Mar da morte

Desembarcam na Líbia ou no Egipto a troco de dois mil dólares e sujeitam-se. Na melhor das hipóteses são recolhidos pela Marinha italiana, na pior têm o Mediterrâneo como cemitério. A rota marítima de migração ilegal para a Europa não é nova, mas o trânsito tem aumentado exponencialmente, graças às guerras em vários países e…

Mar da morte

Só nos primeiros quatro meses do ano chegaram às costas italianas 8.500 migrantes, dez vezes mais do que no mesmo período de 2013. E o número de mortos também cresceu. Se em 2013 calcula-se que 700 pessoas perderam a vida, neste ano já são cerca de 3.000. 

A novidade é que aos refugiados de guerras, como os sudaneses e eritreus, entre outras nacionalidades subsaarianas, e os sírios, se juntam palestinianos, egípcios e líbios. Segundo o escritório de Roma da Organização Internacional para as Migrações (OIM), 2.890 palestinianos deram entrada em Itália. “Este número começou no Verão, é uma nova tendência, provavelmente relacionada com o conflito de Gaza. Por outro lado, temos informações de que há egípcios a fazerem-se passar por palestinianos, porque estes não podem ser repatriados”, comenta ao SOL Joel Millman, da OIM. E conta terem recebido inúmeros emails e telefonemas de palestinianos que temem pelos familiares e amigos, ao saberem da notícia do recente naufrágio em que terão morrido cerca de 500 pessoas.
 
Assassínio em massa

Foi na Sicília que dois palestinianos, de 33 e 27 anos, salvos da mais recente tragédia no Mediterrâneo, deram a saber ao mundo o que se passou. A história foi corroborada pelos restantes sobreviventes (oito, incluindo uma menina de dois anos), recolhidos por outras embarcações e levados para Malta e Creta. Um barco de traficantes (palestinianos e egípcios) investiu contra outro que levava os migrantes, após a recusa dos passageiros em fazerem um transbordo para uma embarcação mais pequena (o que já tinham feito por três vezes).

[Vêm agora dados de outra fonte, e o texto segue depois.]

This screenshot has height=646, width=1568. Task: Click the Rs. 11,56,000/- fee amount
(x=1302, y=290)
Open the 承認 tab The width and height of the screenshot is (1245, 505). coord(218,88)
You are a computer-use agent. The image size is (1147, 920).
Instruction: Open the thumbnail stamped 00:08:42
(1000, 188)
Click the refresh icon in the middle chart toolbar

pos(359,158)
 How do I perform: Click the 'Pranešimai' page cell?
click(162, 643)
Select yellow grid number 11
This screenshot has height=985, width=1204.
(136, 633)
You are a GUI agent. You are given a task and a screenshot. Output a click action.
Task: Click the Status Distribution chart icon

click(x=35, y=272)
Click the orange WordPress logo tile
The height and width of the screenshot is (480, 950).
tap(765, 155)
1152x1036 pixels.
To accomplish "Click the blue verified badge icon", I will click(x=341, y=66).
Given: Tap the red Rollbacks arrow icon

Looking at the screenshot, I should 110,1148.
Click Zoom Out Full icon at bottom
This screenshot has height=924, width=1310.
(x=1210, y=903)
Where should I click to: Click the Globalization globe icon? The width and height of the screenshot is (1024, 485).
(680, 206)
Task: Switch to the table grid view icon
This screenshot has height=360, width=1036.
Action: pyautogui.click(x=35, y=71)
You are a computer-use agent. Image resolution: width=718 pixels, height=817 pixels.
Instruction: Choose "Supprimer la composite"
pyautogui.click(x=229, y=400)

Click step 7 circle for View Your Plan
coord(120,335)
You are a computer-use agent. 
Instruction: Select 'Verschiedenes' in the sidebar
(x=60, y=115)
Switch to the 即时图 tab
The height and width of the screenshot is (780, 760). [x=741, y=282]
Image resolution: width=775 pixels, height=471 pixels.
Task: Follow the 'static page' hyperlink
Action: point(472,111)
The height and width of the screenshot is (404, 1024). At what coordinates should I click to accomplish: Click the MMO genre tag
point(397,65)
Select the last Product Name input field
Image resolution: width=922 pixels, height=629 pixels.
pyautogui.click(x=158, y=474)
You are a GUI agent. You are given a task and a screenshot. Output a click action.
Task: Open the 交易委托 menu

As testemunhas adiantam que o capitão que levava os migrantes também se negara num primeiro momento a fazer a operação, mas os traficantes ameaçaram matar a sua família. Segundo os sobreviventes, estariam umas 300 pessoas no convés inferior, as quais terão morrido de imediato. Das restantes, algumas conseguiram ficar à tona agarrando-se a destroços ou graças aos coletes de salvação. Mas a maioria não resistiu quando o vento e a ondulação aumentaram de intensidade, terminando da pior forma uma desesperada aventura iniciada no dia 6 no porto de Damieta, no Egipto.
“É o exemplo mais extremo, mas não é totalmente novo. Já ouvimos relatos da Líbia, de casos de pessoas que foram torturadas, agredidas ou que acabaram por morrer devido à inalação de fumos por estarem junto do motor”, diz Joel Millman. Este ex-jornalista do Wall Street Journal vê pontos de contacto nesta forma de agir dos criminosos com uma realidade que cobriu, os gangues mexicanos que transportam ilegais para os Estados Unidos e depois os detêm em casas, exigindo resgates. “Os criminosos são cada vez mais cruéis”, crê o norte-americano.

Noutro naufrágio, sem relação, na costa da Líbia, terão morrido cerca de 160 migrantes no domingo. Não há dados oficiais, mas jornalistas e ONG apontam para um número tão redondo quanto macabro: desde 2000 terão morrido 25 mil pessoas a tentar entrar na Europa. 

Nova pasta em Bruxelas

É neste contexto que a nova Comissão Europeia criou a pasta da Migração e Assuntos Internos. Jean-Claude Juncker nomeou o grego Dimitris Avramopoulos para o cargo e dele espera uma nova política de migração legal e também uma estratégia mais eficaz no combate às redes de tráfico humano e na cooperação com os países de origem.